炎症性腸疾患とは
指導/
東山正明 防衛医科大学校消化器内科


 
▼病気に関する基礎知識
 炎症性腸疾患は、腸に慢性的な炎症が生じる原因不明の疾患で、潰瘍性大腸炎とクローン病があります。若い年代で発症することが多く、腹痛・下痢・血便などの症状があります。遺伝要因や食事などの環境要因による腸の免疫異常が一因と考えられ、近年では腸内細菌の関与が注目されています。それぞれ図に示すような特徴があり、両疾患とも皮膚や関節に症状がでることもあります。治療は、5-アミノサリチル酸(5-ASA)で炎症が治まらない場合、重症度に応じ副腎皮質ステロイド、アザチオプリン、タクロリムス(潰瘍性大腸炎のみ適応)、生物学的製剤(抗TNFα抗体、抗α4β7抗体など)、JAK阻害剤(トファシチニブ:潰瘍性大腸炎のみ適応)といった免疫をコントロールするくすりを使い分けます。また潰瘍性大腸炎の直腸病変には注腸剤や坐剤(5-ASA、ステロイド)も有効です。

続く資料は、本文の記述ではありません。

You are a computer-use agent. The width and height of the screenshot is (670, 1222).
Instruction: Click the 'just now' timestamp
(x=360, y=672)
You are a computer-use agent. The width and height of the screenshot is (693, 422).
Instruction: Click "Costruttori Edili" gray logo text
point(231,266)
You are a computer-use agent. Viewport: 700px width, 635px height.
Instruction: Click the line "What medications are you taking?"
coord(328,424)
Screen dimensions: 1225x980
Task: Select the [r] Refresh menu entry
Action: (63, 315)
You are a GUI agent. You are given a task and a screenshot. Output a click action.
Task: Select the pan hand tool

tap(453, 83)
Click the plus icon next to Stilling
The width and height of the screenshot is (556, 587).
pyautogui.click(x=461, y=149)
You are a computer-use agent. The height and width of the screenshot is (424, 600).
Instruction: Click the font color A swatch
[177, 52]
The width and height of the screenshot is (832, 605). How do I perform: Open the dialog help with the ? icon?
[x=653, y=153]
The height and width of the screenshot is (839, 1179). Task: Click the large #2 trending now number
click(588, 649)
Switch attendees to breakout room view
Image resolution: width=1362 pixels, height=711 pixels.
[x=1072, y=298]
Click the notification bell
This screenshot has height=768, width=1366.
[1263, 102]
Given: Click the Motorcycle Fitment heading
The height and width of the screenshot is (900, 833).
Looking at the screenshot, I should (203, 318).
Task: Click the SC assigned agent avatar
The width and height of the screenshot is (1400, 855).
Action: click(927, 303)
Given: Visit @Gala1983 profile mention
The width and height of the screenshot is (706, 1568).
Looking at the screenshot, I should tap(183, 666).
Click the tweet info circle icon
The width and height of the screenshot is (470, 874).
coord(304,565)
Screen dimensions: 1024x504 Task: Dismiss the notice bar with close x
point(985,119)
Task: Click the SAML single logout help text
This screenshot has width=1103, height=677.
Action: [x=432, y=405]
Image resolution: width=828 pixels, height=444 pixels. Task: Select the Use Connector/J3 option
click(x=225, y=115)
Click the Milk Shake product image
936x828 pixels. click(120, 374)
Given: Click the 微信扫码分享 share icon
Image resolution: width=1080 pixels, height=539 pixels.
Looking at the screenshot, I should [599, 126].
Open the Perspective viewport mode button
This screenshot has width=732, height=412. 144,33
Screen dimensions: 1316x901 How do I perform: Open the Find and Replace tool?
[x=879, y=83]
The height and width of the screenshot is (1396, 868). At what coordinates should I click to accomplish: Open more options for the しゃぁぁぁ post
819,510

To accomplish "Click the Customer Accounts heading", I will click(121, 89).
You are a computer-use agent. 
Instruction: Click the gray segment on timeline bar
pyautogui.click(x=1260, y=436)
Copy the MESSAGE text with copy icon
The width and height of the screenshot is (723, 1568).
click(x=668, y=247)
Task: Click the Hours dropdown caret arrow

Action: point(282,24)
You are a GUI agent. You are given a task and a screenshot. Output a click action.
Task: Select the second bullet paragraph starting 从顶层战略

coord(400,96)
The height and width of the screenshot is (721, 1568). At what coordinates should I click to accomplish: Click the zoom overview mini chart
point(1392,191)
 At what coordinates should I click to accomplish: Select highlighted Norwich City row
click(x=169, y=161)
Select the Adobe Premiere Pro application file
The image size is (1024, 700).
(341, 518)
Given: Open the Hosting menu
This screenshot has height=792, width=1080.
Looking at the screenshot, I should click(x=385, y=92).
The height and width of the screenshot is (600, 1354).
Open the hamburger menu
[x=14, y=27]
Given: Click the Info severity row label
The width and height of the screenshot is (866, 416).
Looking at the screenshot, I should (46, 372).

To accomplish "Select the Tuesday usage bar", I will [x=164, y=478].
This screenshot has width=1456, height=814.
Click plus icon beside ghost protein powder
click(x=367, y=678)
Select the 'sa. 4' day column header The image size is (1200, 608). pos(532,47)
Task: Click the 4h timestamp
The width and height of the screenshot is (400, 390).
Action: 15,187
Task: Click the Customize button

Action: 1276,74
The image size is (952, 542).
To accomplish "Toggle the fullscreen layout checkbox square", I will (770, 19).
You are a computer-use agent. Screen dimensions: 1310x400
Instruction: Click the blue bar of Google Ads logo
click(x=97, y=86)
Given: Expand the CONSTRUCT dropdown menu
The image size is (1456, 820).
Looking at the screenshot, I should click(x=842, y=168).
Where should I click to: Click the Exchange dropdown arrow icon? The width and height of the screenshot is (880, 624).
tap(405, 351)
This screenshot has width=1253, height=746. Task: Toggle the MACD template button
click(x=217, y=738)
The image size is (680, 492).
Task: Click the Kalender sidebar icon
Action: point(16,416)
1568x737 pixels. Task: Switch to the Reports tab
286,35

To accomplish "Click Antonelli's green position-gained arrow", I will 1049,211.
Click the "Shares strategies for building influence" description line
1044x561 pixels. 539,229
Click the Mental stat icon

長期間炎症が持続すると腸管狭窄や穿孔を来すことがあり、がん化の可能性も高まるため、早期に炎症を抑え、落ち着いた状態を維持することが重要です。
病気に関する基礎知識
▼食生活における留意点
 食生活が炎症性腸疾患に及ぼす影響は大きく、特にクローン病では注意が必要で、脂肪分の多い食事が炎症を悪化させるため、刺激の少ないあっさりとした食事が望ましく、低脂肪で吸収されやすい成分栄養剤の使用も効果的です。
▼治療における留意点
 腹部症状が落ち着いても消化管の炎症は持続していることがあり、定期的に検査を受け、治療を続けることが大事です。